Ainda, a partir de uma ou de outra, por isso importante seu conhecimento, extrai-se a natureza jurídica obrigacional, condicionada, respectivamente, as obrigações e responsabilidades de fim ou de meio (ROSA, 2016).

Como natureza jurídica probatória de meio, o acordo de colaboração constitui-se em um mecanismo, instrumento, meio de prova, ou seja, o colaborador obriga-se a facilitar a obtenção de provas, a “entrega intacta da informação vendida” (ROSA, 2018), cujo teor contém os atalhos que souber pelos quais a Autoridade Policial ou Ministerial poderá percorrer.

Como meio de obtenção de prova, a obrigação é exclusivamente de meio, ou seja, de facilitar a obtenção e não de obter. Por outro lado, configurando-se como prova, o colaborador resta obrigado a sua produção, já que comprometido com o fim a que se propôs colaborar, sob pena do insucesso implicar no desfazimento do acordo de Colaboração Premiada. Em ambos os casos, é necessário a especificação de qual(is) o(s) inciso(s) do artigo 4º do diploma legal estudado, que se pretende colaborar, de qual forma e onde pretende-se chegar.

Contudo, o Estado tem o dever de confirmar se o meio para obtenção da prova será um meio eficaz, satisfatório, útil, antes de firmar o acordo, pois, uma vez acordado, não pode voltar atrás.

Isso quer dizer que, após a entrega da informação, a qual visava diminuir as dificuldades na obtenção de provas, a obrigação foi cumprida e o colaborador tem seus prêmios assegurados. Ainda, como prova, possui o dever de verificar sua validade, relevância e veracidade, relativa a forma de colaboração acordada, mas sempre com valoração relativa.
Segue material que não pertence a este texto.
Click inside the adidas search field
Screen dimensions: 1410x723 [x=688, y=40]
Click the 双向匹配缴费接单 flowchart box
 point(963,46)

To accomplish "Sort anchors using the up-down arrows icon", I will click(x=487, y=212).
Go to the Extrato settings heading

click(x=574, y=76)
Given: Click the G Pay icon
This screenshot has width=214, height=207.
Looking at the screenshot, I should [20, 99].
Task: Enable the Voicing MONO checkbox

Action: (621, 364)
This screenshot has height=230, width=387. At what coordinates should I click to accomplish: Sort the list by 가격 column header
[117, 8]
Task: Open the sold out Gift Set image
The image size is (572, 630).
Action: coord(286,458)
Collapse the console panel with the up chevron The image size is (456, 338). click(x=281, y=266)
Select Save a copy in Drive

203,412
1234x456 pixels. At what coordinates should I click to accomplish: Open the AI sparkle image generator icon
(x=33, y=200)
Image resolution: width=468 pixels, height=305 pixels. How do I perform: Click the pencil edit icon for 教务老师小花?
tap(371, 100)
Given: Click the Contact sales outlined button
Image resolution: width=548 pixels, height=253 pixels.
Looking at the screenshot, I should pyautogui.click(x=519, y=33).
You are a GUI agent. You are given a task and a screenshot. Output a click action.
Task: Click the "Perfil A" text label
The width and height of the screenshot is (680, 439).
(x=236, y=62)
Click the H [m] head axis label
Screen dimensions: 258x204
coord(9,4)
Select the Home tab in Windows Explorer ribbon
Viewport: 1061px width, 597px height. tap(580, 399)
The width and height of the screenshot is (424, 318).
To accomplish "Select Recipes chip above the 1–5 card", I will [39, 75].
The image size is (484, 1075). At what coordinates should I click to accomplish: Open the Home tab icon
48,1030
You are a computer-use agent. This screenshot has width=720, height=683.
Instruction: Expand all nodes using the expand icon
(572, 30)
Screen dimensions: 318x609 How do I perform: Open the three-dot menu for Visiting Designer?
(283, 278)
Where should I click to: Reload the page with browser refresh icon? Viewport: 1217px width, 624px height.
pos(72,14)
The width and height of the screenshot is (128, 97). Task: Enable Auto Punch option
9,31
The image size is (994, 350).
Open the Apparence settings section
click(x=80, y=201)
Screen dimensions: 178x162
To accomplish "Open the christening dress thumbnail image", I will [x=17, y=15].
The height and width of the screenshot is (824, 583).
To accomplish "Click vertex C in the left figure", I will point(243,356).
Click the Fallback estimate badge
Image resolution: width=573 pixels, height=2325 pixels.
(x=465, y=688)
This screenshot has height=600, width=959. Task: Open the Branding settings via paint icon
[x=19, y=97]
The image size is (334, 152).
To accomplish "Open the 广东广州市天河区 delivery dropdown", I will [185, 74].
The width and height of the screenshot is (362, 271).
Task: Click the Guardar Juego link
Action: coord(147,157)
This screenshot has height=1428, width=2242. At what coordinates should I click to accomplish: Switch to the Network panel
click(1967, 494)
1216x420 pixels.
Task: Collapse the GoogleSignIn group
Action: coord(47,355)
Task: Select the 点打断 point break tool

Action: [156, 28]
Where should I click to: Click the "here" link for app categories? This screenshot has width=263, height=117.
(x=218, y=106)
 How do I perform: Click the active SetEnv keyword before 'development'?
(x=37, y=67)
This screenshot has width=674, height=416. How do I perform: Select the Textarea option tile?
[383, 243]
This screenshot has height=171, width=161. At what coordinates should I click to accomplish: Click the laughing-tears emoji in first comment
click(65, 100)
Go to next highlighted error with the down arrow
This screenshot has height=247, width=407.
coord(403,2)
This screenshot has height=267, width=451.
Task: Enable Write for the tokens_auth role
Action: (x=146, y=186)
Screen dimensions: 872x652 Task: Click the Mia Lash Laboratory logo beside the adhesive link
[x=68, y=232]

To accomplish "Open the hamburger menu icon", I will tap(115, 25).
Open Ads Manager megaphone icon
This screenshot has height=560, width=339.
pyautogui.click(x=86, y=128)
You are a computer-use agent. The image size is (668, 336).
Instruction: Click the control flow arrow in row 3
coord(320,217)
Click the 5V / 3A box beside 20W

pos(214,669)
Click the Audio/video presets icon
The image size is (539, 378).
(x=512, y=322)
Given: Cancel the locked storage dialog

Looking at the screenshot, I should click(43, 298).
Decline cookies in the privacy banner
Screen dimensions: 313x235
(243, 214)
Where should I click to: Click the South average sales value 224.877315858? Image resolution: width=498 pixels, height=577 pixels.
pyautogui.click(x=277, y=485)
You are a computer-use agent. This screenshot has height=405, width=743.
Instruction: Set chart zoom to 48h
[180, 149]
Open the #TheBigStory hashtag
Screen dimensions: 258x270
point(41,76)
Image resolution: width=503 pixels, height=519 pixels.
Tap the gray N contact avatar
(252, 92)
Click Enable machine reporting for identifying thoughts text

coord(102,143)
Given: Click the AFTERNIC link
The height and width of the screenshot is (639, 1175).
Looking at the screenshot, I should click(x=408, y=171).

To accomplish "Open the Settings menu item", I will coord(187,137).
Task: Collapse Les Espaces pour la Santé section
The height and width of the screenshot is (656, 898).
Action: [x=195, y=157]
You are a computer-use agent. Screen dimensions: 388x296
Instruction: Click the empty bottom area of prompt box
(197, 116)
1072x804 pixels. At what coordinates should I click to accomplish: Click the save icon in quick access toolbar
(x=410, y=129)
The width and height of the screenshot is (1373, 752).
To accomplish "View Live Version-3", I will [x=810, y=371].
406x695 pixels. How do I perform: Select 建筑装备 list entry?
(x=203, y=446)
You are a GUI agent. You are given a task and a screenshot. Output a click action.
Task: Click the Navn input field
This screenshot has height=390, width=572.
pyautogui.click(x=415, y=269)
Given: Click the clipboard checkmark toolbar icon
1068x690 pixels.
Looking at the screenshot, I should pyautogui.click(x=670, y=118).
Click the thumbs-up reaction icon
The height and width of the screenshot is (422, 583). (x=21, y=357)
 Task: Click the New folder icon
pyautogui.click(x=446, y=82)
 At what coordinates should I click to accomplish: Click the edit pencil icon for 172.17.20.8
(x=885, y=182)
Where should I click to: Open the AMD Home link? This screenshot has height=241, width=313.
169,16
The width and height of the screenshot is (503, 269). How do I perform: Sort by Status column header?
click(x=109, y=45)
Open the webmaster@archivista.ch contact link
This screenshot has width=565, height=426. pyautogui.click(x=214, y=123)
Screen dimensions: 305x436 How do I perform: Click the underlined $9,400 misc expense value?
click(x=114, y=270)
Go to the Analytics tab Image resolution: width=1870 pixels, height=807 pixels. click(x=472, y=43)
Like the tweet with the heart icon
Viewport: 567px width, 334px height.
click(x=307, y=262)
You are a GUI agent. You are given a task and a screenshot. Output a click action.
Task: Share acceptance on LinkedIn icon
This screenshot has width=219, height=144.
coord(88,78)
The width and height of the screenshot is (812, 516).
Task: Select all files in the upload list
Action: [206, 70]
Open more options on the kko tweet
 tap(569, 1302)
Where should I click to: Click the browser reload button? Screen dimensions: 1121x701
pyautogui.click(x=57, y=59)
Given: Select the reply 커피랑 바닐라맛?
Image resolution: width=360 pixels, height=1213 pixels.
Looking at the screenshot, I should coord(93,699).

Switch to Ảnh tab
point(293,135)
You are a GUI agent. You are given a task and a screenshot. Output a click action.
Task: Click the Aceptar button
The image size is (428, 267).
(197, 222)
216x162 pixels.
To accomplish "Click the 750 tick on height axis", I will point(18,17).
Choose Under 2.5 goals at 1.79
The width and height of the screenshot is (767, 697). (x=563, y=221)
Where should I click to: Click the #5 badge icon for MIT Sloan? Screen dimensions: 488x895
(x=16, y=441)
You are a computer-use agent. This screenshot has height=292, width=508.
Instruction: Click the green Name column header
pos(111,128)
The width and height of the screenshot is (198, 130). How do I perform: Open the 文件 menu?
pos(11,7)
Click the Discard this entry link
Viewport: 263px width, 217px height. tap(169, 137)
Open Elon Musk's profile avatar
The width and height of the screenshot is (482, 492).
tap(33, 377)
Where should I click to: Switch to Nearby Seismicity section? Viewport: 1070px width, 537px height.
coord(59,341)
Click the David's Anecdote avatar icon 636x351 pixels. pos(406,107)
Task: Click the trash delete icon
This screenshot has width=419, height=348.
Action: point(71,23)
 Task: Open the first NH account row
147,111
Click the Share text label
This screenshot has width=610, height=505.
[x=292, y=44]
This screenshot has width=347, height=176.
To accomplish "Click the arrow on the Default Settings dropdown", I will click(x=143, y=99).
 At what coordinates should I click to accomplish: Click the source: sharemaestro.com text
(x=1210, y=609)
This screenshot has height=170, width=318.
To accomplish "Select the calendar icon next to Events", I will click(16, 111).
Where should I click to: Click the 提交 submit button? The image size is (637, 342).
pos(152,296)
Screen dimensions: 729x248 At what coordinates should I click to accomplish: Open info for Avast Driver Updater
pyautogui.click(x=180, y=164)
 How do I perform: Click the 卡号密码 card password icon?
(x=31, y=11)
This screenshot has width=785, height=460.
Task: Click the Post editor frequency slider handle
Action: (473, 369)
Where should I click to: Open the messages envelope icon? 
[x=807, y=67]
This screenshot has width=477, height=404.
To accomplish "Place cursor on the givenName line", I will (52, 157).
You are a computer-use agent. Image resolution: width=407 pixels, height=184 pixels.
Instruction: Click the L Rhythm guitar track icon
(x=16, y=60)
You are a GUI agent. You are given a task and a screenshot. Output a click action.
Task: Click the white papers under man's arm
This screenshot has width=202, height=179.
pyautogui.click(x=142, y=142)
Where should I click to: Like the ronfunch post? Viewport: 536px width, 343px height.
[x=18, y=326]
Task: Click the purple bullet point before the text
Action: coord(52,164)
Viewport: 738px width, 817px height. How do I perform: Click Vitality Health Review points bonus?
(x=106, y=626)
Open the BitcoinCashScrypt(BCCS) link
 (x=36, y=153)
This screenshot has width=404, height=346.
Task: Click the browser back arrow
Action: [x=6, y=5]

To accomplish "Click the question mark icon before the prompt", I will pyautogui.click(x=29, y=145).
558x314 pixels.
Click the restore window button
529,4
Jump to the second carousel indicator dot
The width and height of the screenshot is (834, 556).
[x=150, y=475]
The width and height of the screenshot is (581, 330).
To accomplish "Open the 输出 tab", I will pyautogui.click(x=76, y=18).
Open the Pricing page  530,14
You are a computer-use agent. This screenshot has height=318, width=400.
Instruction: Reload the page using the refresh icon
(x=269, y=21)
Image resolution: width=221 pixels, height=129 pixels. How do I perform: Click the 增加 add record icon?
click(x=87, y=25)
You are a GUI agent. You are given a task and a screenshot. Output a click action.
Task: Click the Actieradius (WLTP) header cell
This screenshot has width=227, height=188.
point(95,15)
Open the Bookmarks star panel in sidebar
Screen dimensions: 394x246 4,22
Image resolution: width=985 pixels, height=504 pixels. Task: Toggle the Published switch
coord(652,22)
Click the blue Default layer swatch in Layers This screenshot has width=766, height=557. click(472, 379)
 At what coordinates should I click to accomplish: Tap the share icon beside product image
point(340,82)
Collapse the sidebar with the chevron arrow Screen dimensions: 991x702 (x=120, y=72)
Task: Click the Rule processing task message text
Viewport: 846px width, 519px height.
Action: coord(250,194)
Ademais, a Defesa do colaborador que seja atenta as particularidades e peculiaridades inerentes a classificação probatória conseguirá, diante das cláusulas do acordo premiado, identificar quais que se tratam de obrigações de meio ou de fim, de modo que sabe o que pode ser exigido ou não e pelo que, o colaborador, pode ser responsabilizado, caso inadimplidas, de modo coerente com a natureza jurídica probatória estabelecida.

Em outras palavras, consegue-se limitar a exigência estatal para fins em cláusulas de obrigações de fim, e meios em cláusulas de obrigações de meio. Saber o que se está assinando e se comprometendo evita o contragolpe.


REFERÊNCIAS

DUCLERC, Elmir. Introdução aos fundamentos do direito processual penal. Florianópolis: Empório do Direito, 2016.

ROSA, Alexandre Morais da. Guia compacto do processo penal conforme a Teoria dos Jogos. 3. ed. Florianópolis: Emporio do Direito, 2016.

ROSA, Alexandre Morais da. Para entender a delação premiada pela teoria os jogos: táticas e estratégias do negócio jurídico. Florianópolis: Empório Modara, 2018. p. 293.

SOARES, Renner Araújo. Delação Premiada. Âmbito Jurídico, Rio Grande jun 2016. Disponível aqui.

SPIRITO, Marco Paulo Denucci Di. Controle de formação e controle de conteúdo do negócio jurídico processual. In: Revista de Processo, São Paulo. p. 141-172. Acesso em: 10 maio 2018.

Andressa Tomazini

Pós-Graduanda em Direito Penal e Direito Processual Penal. Pesquisadora.